Assignment: Please transcribe exactly the lines from the one containing "Alles weigeren (652, 2531)" through the end of the records below, both included, and nothing else.

(Entries taken from a collection)
##############################

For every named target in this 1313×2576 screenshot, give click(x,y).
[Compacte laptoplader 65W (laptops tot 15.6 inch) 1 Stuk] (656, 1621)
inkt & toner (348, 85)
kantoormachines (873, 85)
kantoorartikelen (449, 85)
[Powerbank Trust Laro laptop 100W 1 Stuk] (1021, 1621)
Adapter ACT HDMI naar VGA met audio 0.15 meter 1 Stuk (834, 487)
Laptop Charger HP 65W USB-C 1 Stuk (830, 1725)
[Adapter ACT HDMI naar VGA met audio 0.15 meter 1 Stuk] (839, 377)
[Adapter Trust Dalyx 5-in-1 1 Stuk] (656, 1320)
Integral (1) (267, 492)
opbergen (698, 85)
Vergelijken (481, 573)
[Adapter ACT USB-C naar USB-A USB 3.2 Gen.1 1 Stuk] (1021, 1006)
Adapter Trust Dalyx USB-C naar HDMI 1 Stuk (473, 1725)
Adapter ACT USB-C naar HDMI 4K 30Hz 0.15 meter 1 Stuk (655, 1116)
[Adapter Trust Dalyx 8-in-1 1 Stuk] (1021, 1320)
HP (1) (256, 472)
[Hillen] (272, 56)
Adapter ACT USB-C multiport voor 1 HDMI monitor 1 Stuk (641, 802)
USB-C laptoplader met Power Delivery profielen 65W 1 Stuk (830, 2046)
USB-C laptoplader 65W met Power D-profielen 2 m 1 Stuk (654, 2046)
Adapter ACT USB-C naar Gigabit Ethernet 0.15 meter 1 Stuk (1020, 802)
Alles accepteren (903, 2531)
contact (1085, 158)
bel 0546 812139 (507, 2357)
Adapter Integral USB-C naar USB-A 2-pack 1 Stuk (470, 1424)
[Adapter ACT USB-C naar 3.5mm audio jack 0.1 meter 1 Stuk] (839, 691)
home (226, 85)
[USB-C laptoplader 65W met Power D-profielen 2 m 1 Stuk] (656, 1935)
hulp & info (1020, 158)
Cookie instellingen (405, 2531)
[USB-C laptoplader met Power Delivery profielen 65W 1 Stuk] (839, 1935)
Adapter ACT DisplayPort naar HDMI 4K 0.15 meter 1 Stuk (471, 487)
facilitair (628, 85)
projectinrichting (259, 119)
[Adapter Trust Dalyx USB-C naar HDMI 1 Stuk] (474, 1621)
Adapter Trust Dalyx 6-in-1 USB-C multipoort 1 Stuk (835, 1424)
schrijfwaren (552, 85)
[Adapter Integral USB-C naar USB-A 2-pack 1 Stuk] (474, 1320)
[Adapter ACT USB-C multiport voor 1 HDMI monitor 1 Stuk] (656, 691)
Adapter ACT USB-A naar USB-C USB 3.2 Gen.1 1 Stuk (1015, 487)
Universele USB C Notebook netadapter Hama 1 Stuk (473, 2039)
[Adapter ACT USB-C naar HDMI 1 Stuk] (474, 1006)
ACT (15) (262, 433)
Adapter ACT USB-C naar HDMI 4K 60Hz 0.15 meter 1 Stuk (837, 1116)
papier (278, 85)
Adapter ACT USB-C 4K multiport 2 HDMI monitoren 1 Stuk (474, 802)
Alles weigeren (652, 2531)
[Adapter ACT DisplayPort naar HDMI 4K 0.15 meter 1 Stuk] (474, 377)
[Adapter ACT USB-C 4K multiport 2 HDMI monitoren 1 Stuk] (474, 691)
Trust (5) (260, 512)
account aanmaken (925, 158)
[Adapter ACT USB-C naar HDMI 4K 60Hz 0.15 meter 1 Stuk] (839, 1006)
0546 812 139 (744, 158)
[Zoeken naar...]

##############################

Answer to this exercise:
Alles weigeren (652, 2531)
[Adapter ACT DisplayPort naar HDMI 4K 0.15 meter 1 Stuk] (474, 377)
[Adapter ACT USB-C 4K multiport 2 HDMI monitoren 1 Stuk] (474, 691)
Trust (5) (260, 512)
account aanmaken (925, 158)
[Adapter ACT USB-C naar HDMI 4K 60Hz 0.15 meter 1 Stuk] (839, 1006)
0546 812 139 (744, 158)
[Zoeken naar...]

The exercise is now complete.